**Aim of the task:**
Rewrite all of the records below, changing "trash bin" to "wastebasket" and leaving everything else as it is.

··· Records supplied ···

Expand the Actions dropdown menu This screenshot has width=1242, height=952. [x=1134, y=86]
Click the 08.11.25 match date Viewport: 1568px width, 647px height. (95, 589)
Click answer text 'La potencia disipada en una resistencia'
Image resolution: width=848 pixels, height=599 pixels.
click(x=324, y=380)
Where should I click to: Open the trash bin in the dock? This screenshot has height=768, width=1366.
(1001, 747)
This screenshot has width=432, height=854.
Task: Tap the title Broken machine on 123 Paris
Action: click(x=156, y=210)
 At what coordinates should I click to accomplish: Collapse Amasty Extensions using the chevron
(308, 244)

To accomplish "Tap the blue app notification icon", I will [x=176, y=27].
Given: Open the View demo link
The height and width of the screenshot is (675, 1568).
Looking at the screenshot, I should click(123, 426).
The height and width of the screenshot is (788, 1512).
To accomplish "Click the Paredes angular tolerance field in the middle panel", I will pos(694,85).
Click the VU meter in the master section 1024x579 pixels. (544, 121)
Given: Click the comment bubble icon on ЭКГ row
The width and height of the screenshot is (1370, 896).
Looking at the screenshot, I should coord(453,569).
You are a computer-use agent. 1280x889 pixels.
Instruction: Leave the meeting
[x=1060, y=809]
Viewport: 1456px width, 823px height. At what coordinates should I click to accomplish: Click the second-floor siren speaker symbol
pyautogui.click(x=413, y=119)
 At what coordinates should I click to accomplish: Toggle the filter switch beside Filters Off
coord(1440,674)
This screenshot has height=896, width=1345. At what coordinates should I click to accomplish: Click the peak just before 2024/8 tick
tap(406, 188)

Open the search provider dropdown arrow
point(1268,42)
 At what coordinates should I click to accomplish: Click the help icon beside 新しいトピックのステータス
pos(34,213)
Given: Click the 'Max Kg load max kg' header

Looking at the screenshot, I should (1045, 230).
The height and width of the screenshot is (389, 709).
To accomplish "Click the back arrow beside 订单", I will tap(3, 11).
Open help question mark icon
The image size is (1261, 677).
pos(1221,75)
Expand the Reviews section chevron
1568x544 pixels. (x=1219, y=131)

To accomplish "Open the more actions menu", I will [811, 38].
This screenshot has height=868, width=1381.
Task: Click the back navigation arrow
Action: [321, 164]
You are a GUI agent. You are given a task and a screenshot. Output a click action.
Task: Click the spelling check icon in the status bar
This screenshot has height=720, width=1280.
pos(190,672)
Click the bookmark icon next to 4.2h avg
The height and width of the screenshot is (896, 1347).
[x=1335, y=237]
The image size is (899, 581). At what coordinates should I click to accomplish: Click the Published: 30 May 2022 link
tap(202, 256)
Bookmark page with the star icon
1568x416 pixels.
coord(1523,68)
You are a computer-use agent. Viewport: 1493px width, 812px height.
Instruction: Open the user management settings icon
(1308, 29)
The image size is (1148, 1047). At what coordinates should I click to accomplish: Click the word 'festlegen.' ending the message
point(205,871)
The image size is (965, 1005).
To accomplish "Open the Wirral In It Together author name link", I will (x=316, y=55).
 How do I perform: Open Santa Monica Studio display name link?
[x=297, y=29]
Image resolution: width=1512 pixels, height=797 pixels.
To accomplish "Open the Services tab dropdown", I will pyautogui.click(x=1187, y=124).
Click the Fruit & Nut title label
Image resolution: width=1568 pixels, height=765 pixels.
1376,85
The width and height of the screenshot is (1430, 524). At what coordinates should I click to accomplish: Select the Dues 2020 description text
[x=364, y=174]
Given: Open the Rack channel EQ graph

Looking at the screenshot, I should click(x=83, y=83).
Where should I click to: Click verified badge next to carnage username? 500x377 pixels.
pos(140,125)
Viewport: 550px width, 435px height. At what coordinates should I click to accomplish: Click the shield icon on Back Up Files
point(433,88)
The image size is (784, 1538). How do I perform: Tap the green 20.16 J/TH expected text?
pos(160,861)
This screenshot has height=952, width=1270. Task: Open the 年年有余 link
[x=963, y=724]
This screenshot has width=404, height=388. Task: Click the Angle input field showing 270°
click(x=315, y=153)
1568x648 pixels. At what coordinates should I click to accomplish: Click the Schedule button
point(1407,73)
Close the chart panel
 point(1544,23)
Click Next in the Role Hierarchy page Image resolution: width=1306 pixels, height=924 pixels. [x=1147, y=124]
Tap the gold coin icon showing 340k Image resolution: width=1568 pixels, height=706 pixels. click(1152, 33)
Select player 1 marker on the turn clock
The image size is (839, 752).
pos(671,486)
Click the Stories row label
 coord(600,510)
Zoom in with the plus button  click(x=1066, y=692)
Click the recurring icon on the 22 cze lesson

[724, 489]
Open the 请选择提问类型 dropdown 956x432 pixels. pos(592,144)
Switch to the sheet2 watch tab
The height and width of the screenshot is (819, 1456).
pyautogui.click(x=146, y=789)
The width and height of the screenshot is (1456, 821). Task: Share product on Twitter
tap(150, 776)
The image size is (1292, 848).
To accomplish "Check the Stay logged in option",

···

**Reply:**
Expand the Actions dropdown menu This screenshot has width=1242, height=952. [x=1134, y=86]
Click the 08.11.25 match date Viewport: 1568px width, 647px height. (95, 589)
Click answer text 'La potencia disipada en una resistencia'
Image resolution: width=848 pixels, height=599 pixels.
click(x=324, y=380)
Where should I click to: Open the wastebasket in the dock? This screenshot has height=768, width=1366.
(1001, 747)
This screenshot has width=432, height=854.
Task: Tap the title Broken machine on 123 Paris
Action: click(x=156, y=210)
 At what coordinates should I click to accomplish: Collapse Amasty Extensions using the chevron
(308, 244)

To accomplish "Tap the blue app notification icon", I will [x=176, y=27].
Given: Open the View demo link
The height and width of the screenshot is (675, 1568).
Looking at the screenshot, I should click(123, 426).
The height and width of the screenshot is (788, 1512).
To accomplish "Click the Paredes angular tolerance field in the middle panel", I will pos(694,85).
Click the VU meter in the master section 1024x579 pixels. (544, 121)
Given: Click the comment bubble icon on ЭКГ row
The width and height of the screenshot is (1370, 896).
Looking at the screenshot, I should coord(453,569).
You are a computer-use agent. 1280x889 pixels.
Instruction: Leave the meeting
[x=1060, y=809]
Viewport: 1456px width, 823px height. At what coordinates should I click to accomplish: Click the second-floor siren speaker symbol
pyautogui.click(x=413, y=119)
 At what coordinates should I click to accomplish: Toggle the filter switch beside Filters Off
coord(1440,674)
This screenshot has height=896, width=1345. At what coordinates should I click to accomplish: Click the peak just before 2024/8 tick
tap(406, 188)

Open the search provider dropdown arrow
point(1268,42)
 At what coordinates should I click to accomplish: Click the help icon beside 新しいトピックのステータス
pos(34,213)
Given: Click the 'Max Kg load max kg' header

Looking at the screenshot, I should (1045, 230).
The height and width of the screenshot is (389, 709).
To accomplish "Click the back arrow beside 订单", I will tap(3, 11).
Open help question mark icon
The image size is (1261, 677).
pos(1221,75)
Expand the Reviews section chevron
1568x544 pixels. (x=1219, y=131)

To accomplish "Open the more actions menu", I will [811, 38].
This screenshot has height=868, width=1381.
Task: Click the back navigation arrow
Action: [321, 164]
You are a GUI agent. You are given a task and a screenshot. Output a click action.
Task: Click the spelling check icon in the status bar
This screenshot has height=720, width=1280.
pos(190,672)
Click the bookmark icon next to 4.2h avg
The height and width of the screenshot is (896, 1347).
[x=1335, y=237]
The image size is (899, 581). At what coordinates should I click to accomplish: Click the Published: 30 May 2022 link
tap(202, 256)
Bookmark page with the star icon
1568x416 pixels.
coord(1523,68)
You are a computer-use agent. Viewport: 1493px width, 812px height.
Instruction: Open the user management settings icon
(1308, 29)
The image size is (1148, 1047). At what coordinates should I click to accomplish: Click the word 'festlegen.' ending the message
point(205,871)
The image size is (965, 1005).
To accomplish "Open the Wirral In It Together author name link", I will (x=316, y=55).
 How do I perform: Open Santa Monica Studio display name link?
[x=297, y=29]
Image resolution: width=1512 pixels, height=797 pixels.
To accomplish "Open the Services tab dropdown", I will pyautogui.click(x=1187, y=124).
Click the Fruit & Nut title label
Image resolution: width=1568 pixels, height=765 pixels.
1376,85
The width and height of the screenshot is (1430, 524). At what coordinates should I click to accomplish: Select the Dues 2020 description text
[x=364, y=174]
Given: Open the Rack channel EQ graph

Looking at the screenshot, I should click(x=83, y=83).
Where should I click to: Click verified badge next to carnage username? 500x377 pixels.
pos(140,125)
Viewport: 550px width, 435px height. At what coordinates should I click to accomplish: Click the shield icon on Back Up Files
point(433,88)
The image size is (784, 1538). How do I perform: Tap the green 20.16 J/TH expected text?
pos(160,861)
This screenshot has height=952, width=1270. Task: Open the 年年有余 link
[x=963, y=724]
This screenshot has width=404, height=388. Task: Click the Angle input field showing 270°
click(x=315, y=153)
1568x648 pixels. At what coordinates should I click to accomplish: Click the Schedule button
point(1407,73)
Close the chart panel
 point(1544,23)
Click Next in the Role Hierarchy page Image resolution: width=1306 pixels, height=924 pixels. [x=1147, y=124]
Tap the gold coin icon showing 340k Image resolution: width=1568 pixels, height=706 pixels. click(1152, 33)
Select player 1 marker on the turn clock
The image size is (839, 752).
pos(671,486)
Click the Stories row label
 coord(600,510)
Zoom in with the plus button  click(x=1066, y=692)
Click the recurring icon on the 22 cze lesson

[724, 489]
Open the 请选择提问类型 dropdown 956x432 pixels. pos(592,144)
Switch to the sheet2 watch tab
The height and width of the screenshot is (819, 1456).
pyautogui.click(x=146, y=789)
The width and height of the screenshot is (1456, 821). Task: Share product on Twitter
tap(150, 776)
The image size is (1292, 848).
To accomplish "Check the Stay logged in option",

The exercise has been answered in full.